Sacha Baron Cohen vuelve a dejar su impronta en un ejercicio de humor egocéntrico en toda regla, con un sentido perverso de la comedia escatológica, que canibaliza todos los planos y secuencias.

Hay algo en las películas protagonizadas por el actor de Borat que recuerda vagamente a los legendarios Jerry Lewis y Marty Feldman, aunque en una variante mucho más escandalizadora que la de los citados. Cohen es un hombre que tiene la necesidad compulsiva de exteriorizar en cada gesto que él es un tipo gracioso, dispuesto siempre a provocar las risas ensordecedoras de la totalidad de los espectadores que degustan sus obras. En este sentido, Agente contrainteligente sigue con fidelidad el modelo que el británico ha moldeado desde Ali G., sin importar lo forzadas que estén las situaciones o la incongruencia del guion que desarrolla la casi inexistente trama.
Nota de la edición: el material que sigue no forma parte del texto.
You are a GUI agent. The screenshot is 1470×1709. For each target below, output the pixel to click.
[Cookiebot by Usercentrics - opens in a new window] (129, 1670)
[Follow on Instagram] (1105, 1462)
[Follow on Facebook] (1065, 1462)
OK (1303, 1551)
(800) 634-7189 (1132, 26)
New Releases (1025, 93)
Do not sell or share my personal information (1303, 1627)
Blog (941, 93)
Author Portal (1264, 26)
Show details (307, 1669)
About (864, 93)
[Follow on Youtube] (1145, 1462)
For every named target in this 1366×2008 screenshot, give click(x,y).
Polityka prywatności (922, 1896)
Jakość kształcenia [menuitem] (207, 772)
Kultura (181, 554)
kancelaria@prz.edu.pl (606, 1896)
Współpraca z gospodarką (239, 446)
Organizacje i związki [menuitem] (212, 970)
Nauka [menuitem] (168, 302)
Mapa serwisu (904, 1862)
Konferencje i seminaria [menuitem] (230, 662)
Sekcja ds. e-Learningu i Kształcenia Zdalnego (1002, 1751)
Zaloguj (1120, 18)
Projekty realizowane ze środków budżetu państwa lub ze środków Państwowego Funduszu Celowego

Fútbol al estilo hooligan, sexo de garrafón, chistes de pub regados en alcohol y nada de reservas a la hora de plantar gags hasta en los asuntos más insospechados hacen de la historia de Nobby y Sebastian un escaparate voluntariamente dislocado, donde la estrella de El dictador luce sus armas sin dejarse el más mínimo pudor en el armario.